As documented in the EV/CT Plan, certificates defined to meet the CT policy must meet one of the following:
1) At least the number of certificates in Table 1 (varies based on cert validity period), all of which must be qualified or pending qualification at time of issuance, all of which must have been accepted prior to the TLS handshake, with at least one Google log and at least one non-Google log
2) Two or more SCTs from logs that are qualified at the time of TLS handshake, embedded within a stapled OCSP response, with at least one Google log and at least one non-Google log. All SCTs delivered via this mechanism must be qualified at the time of TLS handshake.
3) Two or more SCTs from logs that are qualified at the time of TLS handshake, embedded within the TLS extension, with at least one Google log and at least one non-Google log. All SCTs delivered via this mechanism must be qualified at the time of TLS handshake.

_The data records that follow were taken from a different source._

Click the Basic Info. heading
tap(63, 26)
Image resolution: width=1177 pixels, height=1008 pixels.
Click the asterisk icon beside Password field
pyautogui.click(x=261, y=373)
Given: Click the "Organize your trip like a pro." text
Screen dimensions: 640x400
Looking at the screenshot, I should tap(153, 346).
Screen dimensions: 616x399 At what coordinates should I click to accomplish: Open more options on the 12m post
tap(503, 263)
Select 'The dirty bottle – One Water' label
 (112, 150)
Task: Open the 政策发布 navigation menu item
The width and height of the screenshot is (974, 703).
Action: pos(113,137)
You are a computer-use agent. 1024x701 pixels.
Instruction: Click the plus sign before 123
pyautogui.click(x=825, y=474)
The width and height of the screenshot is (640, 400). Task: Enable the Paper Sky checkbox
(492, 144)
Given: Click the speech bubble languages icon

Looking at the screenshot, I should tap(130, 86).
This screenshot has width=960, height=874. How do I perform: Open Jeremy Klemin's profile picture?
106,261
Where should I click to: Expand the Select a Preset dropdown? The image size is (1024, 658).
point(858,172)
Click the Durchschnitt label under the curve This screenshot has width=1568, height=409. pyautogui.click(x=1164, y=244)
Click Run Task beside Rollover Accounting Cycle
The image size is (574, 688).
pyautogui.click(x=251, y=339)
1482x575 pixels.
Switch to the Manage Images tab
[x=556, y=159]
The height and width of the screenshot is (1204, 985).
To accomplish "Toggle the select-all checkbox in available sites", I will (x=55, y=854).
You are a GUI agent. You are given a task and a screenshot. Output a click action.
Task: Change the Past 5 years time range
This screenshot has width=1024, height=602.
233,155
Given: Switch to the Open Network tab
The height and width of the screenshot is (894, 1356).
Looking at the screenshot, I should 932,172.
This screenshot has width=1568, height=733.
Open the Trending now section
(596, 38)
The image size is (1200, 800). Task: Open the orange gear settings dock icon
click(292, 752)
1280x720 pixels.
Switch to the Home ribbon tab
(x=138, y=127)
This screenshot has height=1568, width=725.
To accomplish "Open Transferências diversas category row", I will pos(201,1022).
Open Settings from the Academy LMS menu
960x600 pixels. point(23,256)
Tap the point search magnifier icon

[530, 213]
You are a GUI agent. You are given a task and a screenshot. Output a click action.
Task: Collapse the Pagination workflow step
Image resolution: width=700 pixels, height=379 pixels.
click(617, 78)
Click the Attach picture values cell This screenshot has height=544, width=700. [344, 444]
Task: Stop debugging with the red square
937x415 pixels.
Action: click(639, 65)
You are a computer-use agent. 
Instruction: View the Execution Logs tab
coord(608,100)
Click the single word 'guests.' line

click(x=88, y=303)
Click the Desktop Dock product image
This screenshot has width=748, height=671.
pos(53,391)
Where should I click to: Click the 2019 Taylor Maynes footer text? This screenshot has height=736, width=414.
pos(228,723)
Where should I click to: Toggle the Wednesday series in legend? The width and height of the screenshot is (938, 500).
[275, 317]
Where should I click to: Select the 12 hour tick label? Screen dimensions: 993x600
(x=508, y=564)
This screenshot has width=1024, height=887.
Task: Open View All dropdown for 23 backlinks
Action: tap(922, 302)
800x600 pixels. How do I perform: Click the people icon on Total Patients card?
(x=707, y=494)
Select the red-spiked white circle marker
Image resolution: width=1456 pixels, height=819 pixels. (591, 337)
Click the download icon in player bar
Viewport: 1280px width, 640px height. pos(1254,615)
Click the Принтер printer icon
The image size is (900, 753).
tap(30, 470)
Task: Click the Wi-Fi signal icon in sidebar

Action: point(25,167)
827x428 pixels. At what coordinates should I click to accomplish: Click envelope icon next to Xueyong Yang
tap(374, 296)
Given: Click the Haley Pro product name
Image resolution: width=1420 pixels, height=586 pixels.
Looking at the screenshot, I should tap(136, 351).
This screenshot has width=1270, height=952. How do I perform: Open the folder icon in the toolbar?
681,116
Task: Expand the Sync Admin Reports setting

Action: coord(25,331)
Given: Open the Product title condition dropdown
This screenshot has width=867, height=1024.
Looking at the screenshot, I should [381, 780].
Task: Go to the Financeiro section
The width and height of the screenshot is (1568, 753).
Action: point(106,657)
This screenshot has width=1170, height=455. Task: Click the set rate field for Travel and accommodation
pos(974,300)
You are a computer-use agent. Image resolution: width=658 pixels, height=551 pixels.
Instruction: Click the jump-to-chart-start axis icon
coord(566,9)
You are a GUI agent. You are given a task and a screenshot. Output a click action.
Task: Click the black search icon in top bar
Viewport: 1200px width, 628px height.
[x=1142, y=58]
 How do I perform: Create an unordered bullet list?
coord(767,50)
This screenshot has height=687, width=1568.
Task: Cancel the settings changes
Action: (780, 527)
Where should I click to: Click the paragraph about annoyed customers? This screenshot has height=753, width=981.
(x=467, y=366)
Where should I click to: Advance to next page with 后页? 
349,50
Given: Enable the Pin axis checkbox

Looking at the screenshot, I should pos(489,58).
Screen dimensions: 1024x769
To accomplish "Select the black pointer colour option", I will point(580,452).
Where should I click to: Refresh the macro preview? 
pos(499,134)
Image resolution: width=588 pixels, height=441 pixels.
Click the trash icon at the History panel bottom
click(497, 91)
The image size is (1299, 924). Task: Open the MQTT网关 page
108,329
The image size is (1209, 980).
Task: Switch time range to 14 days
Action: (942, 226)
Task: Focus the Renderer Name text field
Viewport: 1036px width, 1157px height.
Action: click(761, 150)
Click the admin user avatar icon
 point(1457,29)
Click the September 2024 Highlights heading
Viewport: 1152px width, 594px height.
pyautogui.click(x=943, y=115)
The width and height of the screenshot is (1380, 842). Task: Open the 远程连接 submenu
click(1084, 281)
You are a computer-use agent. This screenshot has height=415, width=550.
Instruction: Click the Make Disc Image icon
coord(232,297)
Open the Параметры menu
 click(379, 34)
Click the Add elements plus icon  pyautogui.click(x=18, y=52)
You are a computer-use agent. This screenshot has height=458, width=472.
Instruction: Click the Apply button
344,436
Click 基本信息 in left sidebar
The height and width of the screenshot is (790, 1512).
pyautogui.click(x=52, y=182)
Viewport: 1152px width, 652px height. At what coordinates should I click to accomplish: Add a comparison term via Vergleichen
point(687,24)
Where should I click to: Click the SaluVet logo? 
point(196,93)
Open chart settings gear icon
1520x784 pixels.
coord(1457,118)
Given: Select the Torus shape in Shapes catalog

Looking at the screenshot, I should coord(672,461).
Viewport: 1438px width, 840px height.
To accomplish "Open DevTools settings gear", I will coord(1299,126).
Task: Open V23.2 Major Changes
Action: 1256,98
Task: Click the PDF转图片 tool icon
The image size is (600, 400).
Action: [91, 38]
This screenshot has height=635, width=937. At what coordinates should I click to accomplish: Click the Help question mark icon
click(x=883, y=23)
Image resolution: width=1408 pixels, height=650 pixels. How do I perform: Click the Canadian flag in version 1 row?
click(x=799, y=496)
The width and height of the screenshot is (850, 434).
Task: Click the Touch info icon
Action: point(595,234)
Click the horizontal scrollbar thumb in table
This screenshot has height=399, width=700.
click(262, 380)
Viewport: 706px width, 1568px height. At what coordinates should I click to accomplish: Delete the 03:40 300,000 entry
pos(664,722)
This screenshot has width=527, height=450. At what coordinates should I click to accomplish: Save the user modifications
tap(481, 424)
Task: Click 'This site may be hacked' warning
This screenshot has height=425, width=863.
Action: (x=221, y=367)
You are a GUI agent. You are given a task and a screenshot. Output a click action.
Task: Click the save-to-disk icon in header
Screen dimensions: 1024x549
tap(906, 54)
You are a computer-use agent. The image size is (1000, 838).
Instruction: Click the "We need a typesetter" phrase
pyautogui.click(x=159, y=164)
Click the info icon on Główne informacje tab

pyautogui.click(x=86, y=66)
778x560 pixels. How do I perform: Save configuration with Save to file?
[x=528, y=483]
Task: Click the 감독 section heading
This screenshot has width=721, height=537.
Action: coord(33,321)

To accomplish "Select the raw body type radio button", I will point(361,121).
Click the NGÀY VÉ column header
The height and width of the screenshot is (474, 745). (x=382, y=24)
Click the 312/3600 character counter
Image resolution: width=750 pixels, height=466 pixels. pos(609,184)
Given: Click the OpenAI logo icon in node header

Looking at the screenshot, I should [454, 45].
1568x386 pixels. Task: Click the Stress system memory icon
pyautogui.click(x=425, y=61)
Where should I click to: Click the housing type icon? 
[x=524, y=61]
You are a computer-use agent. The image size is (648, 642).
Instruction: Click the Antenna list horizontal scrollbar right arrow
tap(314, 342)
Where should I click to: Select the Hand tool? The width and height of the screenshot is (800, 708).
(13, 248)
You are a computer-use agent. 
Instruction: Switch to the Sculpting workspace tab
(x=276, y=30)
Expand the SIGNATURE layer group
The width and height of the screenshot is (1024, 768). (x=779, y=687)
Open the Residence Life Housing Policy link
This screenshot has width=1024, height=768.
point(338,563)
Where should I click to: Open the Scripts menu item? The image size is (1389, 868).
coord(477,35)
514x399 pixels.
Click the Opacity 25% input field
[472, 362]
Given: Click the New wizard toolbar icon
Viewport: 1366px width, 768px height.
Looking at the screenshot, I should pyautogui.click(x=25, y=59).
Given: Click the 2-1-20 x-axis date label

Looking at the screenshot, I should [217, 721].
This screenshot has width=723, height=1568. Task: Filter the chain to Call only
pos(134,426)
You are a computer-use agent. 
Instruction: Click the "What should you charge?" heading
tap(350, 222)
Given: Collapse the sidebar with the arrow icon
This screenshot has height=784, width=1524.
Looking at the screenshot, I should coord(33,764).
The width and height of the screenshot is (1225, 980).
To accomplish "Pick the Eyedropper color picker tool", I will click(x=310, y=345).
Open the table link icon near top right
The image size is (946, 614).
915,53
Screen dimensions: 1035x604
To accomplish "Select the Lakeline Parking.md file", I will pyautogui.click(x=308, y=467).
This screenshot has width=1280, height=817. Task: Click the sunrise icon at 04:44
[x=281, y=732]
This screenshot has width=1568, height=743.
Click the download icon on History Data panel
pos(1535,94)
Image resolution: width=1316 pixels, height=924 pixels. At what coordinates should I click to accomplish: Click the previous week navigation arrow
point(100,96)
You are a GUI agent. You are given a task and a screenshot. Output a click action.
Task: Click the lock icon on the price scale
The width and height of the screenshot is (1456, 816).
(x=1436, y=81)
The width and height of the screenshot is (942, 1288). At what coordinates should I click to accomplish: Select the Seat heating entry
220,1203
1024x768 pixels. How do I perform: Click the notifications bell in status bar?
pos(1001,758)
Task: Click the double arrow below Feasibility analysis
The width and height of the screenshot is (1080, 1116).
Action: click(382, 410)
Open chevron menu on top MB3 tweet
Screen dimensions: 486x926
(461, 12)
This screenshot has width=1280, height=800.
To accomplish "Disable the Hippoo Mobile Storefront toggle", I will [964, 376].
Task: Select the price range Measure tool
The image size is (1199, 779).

In addition to the above, at least one SCT must be from a log qualified at the time of TLS handshake.
Chromium currently diverges from this in several ways:
* It will accept 1 qualified SCT delivered via OCSP, and 1 qualified SCT delivered via TLS extension
* It will accept 2 qualified SCTs delivered via OCSP (from a non-Google log), with 1 qualified SCT delivered by embedded in the certificate (from a Google log)
* It does not require all SCTs delivered via TLS or OCSP Stapling to be qualified at time of check
By separating out the "Google/non-Google" compliance check and the "minimum number of qualified SCTs", it effectively allows a mix/match.
Unfortunately, the above logic makes it significantly more confusing to handle the "accepted at time of issuance (but no longer qualified)" logic necessary to handle distrusting logs. We should update the policy or implementation.